Selon l'avocate en exil Martha Molina, ce sont plus de 400 chemins de croix qui sont ainsi empêchés de descendre dans les rues cette année. Seuls certains diocèses ont reçu une autorisation pour permettre à certaines processions de sortir des églises, tout en restant dans le quartier à proximité, les enjoignant de ne pas dépasser une certaine limite. Toujours selon Martha Molina, la plupart des prêtres auraient cependant reçu la visite de policiers pour les informer qu'ils ne sont pas autorisés à quitter les églises, "même si certains de leurs diocèses le sont".

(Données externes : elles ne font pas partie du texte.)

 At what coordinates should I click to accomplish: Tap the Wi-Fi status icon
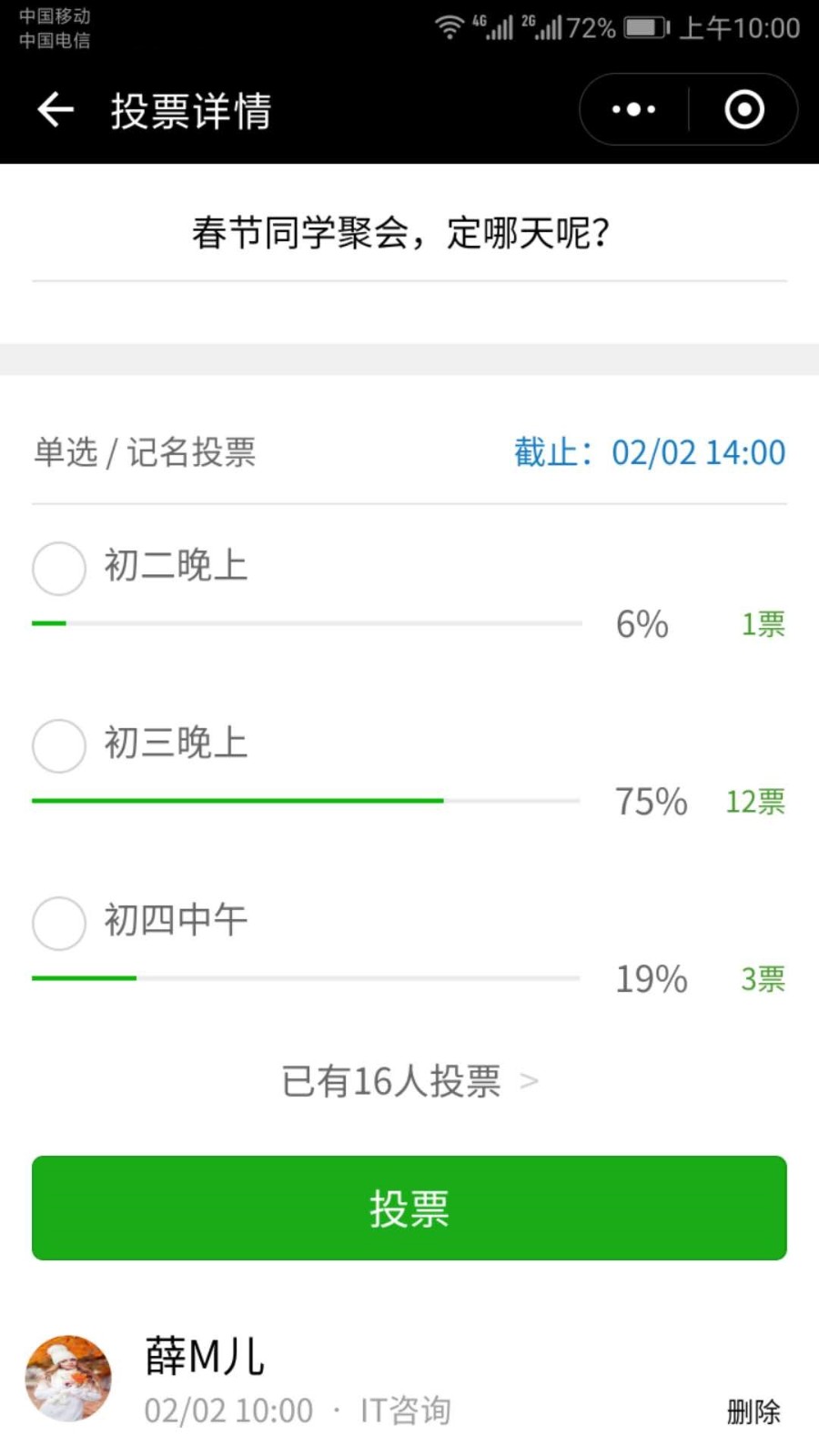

Les scouts bientôt interdits
Outre l'interdiction des processions, les autorités nicaraguayennes continuent à restreindre autant que possible l'ensemble des activités de l’Église. Dix organisations majoritairement catholiques ont été accusées d'irrégularités administratives et financières, révèle ainsi le journal espagnol La Gaceta, parmi lesquelles l'Association des scouts du Nicaragua, qui a vu sa personnalité juridique annulée. Cette annulation touche aussi, entre autres, l'association catholique de la Fraternité Missionnaire du Fiat de Marie. Seize autres ONG, dont dix catholiques ou évangéliques, avaient déjà été prises pour cible le 16 janvier 2024, rapporte Vatican News. Ces dissolutions touchent également les communautés religieuses, à l'instar des franciscains, dont la personnalité juridique a été annulée en octobre 2023. Pour Noël et lors de la fête de l'Immaculée Conception, les crèches vivantes et les processions avaient aussi été interdites dans le pays.

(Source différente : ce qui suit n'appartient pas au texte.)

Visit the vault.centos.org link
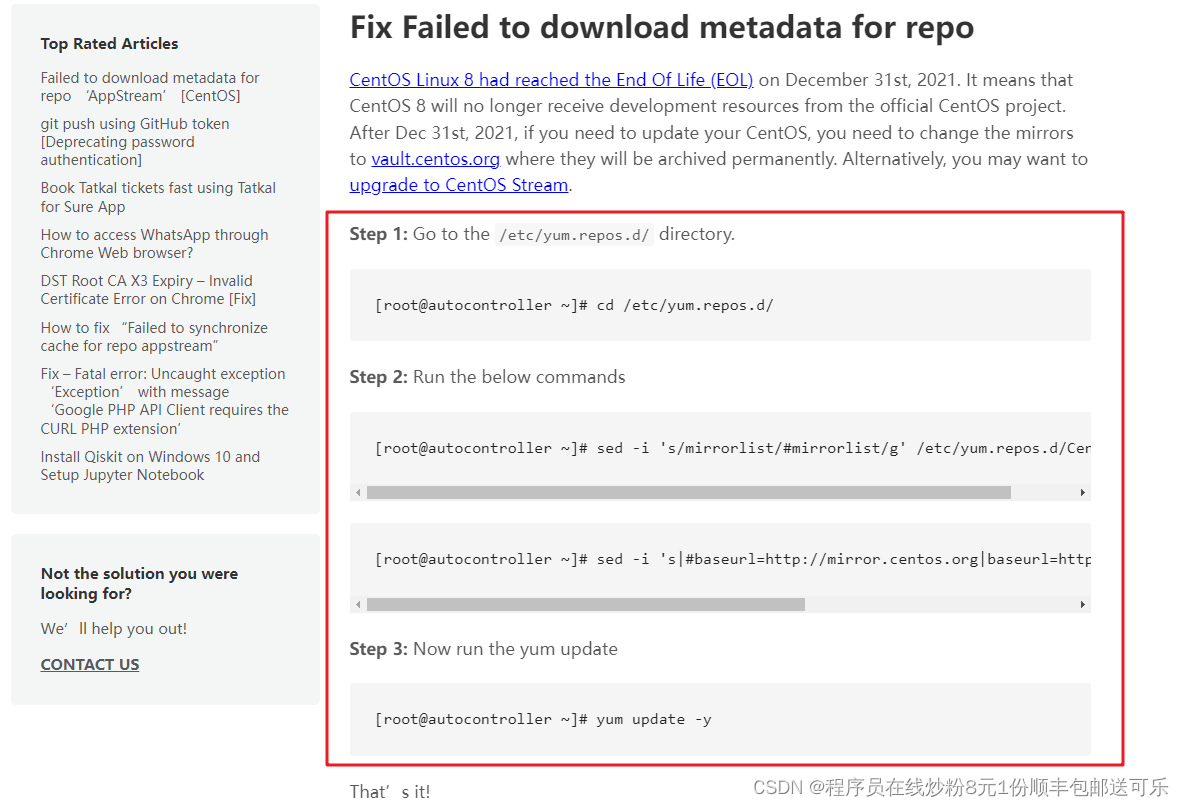This screenshot has width=1184, height=807. [x=435, y=158]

Ces différents actes hostiles du pouvoir à l'égard de l'Église catholique s'accompagnent de persécutions plus violentes, notamment envers les prêtres et les évêques, victimes d'arrestations arbitraires. L'exemple le plus emblématique est celui de Mgr Rolando Alvarez, arrêté en août 2022 et condamné en février 2023 à 26 ans de prison après avoir exprimé à plusieurs reprises son désaccord avec le régime Ortega. Il a finalement été expulsé du pays à la suite d'un accord entre le Nicaragua et le Saint-Siège, avec une dizaine de prêtres et un autre évêque.

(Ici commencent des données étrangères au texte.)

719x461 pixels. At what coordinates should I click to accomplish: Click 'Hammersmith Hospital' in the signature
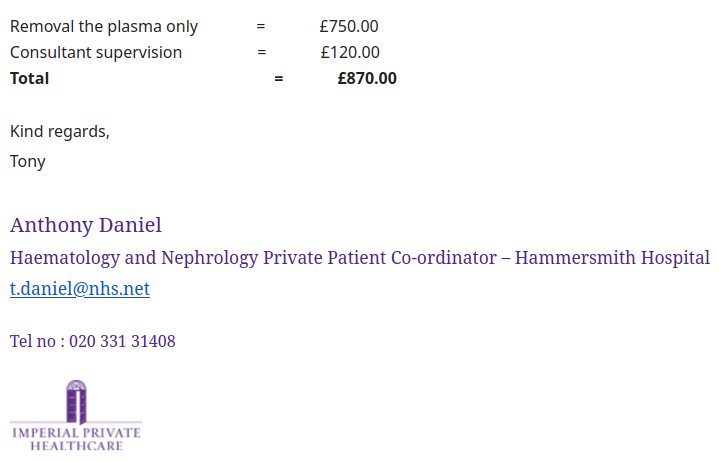612,258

L'Église, "caillou dans la chaussure" de Daniel Ortega
L’Église catholique est considérée par le pouvoir comme le soutien majeur des opposants politiques au régime Ortega, notamment depuis l’année 2018 après les représailles sanglantes contre les manifestants qui réclamaient la démission aussi bien du président que de son épouse, la vice-présidente Rosario. Considérés comme un facteur de déstabilisation, les catholiques constituent, du point de vue du gouvernement, une menace de premier ordre. "L’Église catholique est un caillou dans la chaussure de Daniel Ortega", a ainsi récemment affirmé l'avocate Martha Molina dans un entretien à Aleteia. "Lorsque lui ou son épouse regardent un évêque ou un prêtre, ils ne voient pas un homme de foi mais un soldat qui part en guerre. L’Église est le pire ennemi du gouvernement d’Ortega."